> _Exercise objective_
Can you return the data below line for line, unchanged, but with the pictures left out?

> _Dataset records_
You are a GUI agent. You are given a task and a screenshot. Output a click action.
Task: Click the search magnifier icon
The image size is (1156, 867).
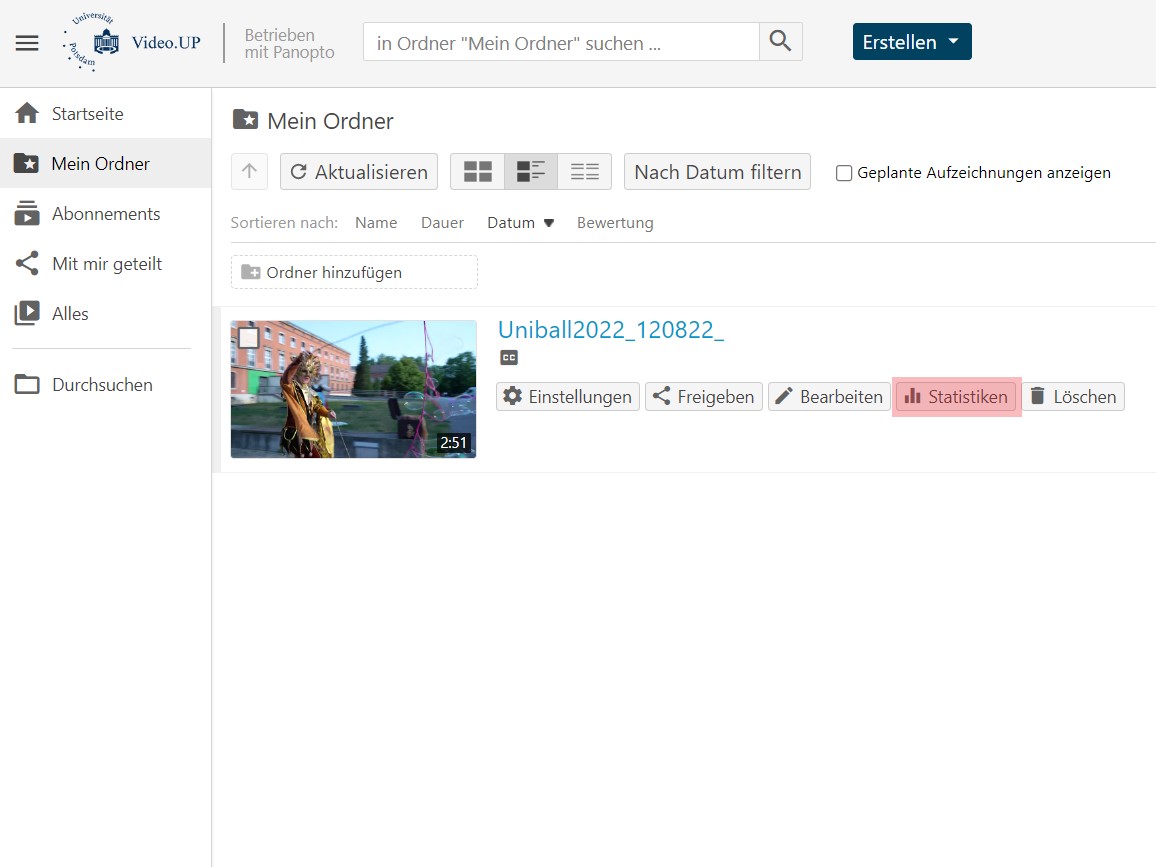pos(780,42)
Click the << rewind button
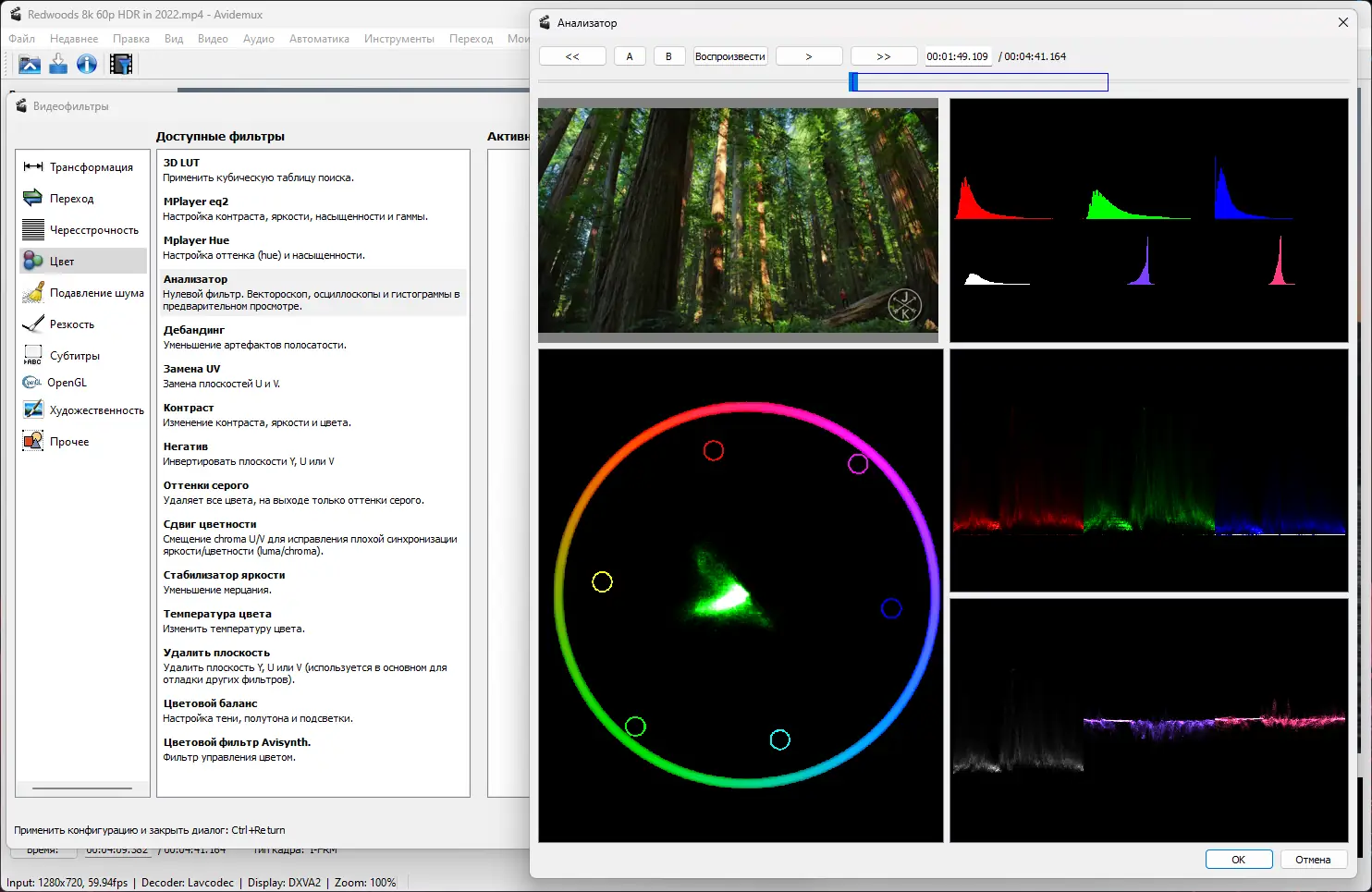Image resolution: width=1372 pixels, height=892 pixels. click(572, 56)
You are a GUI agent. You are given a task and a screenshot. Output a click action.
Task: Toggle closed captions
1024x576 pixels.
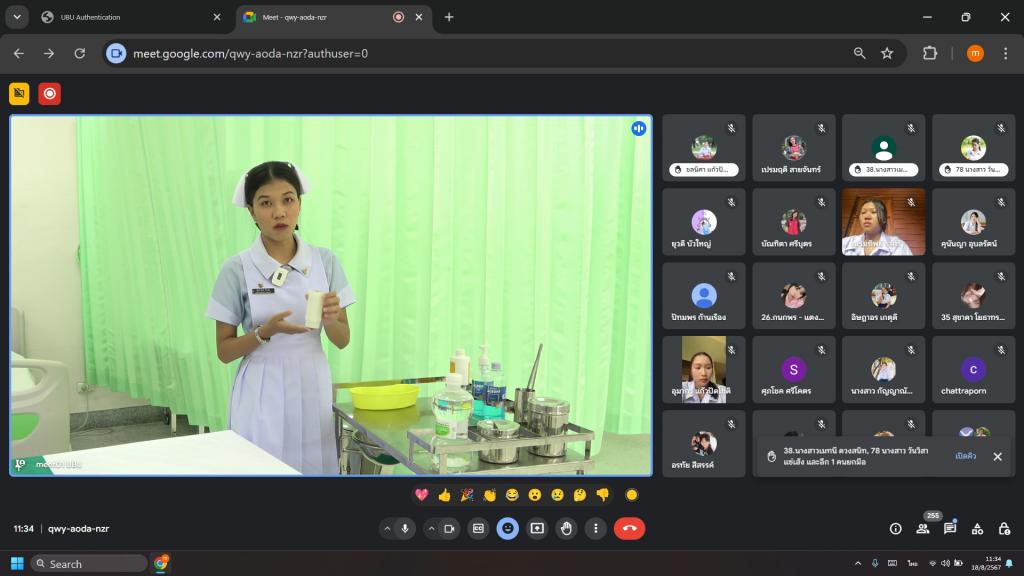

> _The answer_
You are a GUI agent. You are given a task and a screenshot. Output a click action.
Task: Click the search magnifier icon
The image size is (1156, 867).
pos(780,42)
Click the << rewind button
Image resolution: width=1372 pixels, height=892 pixels. click(572, 56)
You are a GUI agent. You are given a task and a screenshot. Output a click action.
Task: Toggle closed captions
1024x576 pixels.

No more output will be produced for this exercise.